Janet Evanovich's books, all except #s 2 and 3 and the newest title.
Timeline by Crichton (my 14yo son and I both heartily disliked it)
State of the Union by Brad Thor (fluff for men that I started reading when bored at the beach)
Lost Symbol by Dan Brown. (never finished it after the bad guy died -- noetics, schmoetics)
Leopard Unleashed (a pure, guilty pleasure read which leads to the next category....)

Historical fiction -- some of which are also very fluffy
Vivaldi's Virgins (about the girl's orphanage where Vivaldi taught)
Jane and the Genius of the Place (a mystery with Jane Austen as the sleuth!)
Dreamers of the Day (Paris Peace accord after WWI)
Gurnsey Literary and Potatoe Peel Society (kind of, sort of historical fiction)
Physik Book of Deliverance Dane (also kind of, sort of...)
The Reader (read the book instead of seeing the movie -- seemed appropriate)

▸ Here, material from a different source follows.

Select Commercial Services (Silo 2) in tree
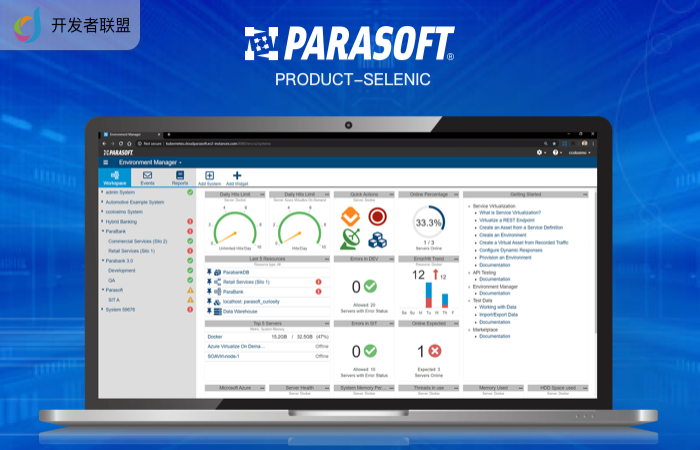The width and height of the screenshot is (700, 450). pos(137,241)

Science most of which I wouldn't have read except my 14yo son urged me to read them
The Pluto Files by Neil De Grasse Tyson
Death by Black Hole (same author as above)
A Short History of Nearly Everything by Bill Bryson

Northanger Abbey
The Iliad
Sir Gawain and the Green Knight
The Good Earth
Once and Future King (is that a classic?)

All My Edens by Pat Welch (a local gardening guru)
Maria Tallchief: America's Prima Ballerina
Home by Julie Andrews
The Thunderbolt Kid by Bill Bryson

The Man Who Loved China (about Joseph Needham)
In the Footsteps of Genghis Khan
Gengis Khan - a biography
The Lost City of Z (I liked it so much I'm assigning it to my son next spring)
The Right Stuff

Other good books, including some sci fi:
Dune (I had never read it!)
Dune Messiah (gave up on the Dune series after this one)
Harry Potter and the Half Blood Prince (had to re-read it before the movie came out)
Life of Pi (one of my favorite books of the year)
Garden Spells (maybe this is fluff)
Citizen of the Galaxy by Robert Heinlein

And finally
Non fiction
The Big Year (about fanatic birders)
To See Every Bird (part memoir, part biography of the author's dad, also about obsessed birders)
Catapult: Harry and I Build a Seige Weapon.

I'm surprised not to find a long list of mysteries as that is what I've mostly read in recent years, but they just didn't appeal to me for some reason.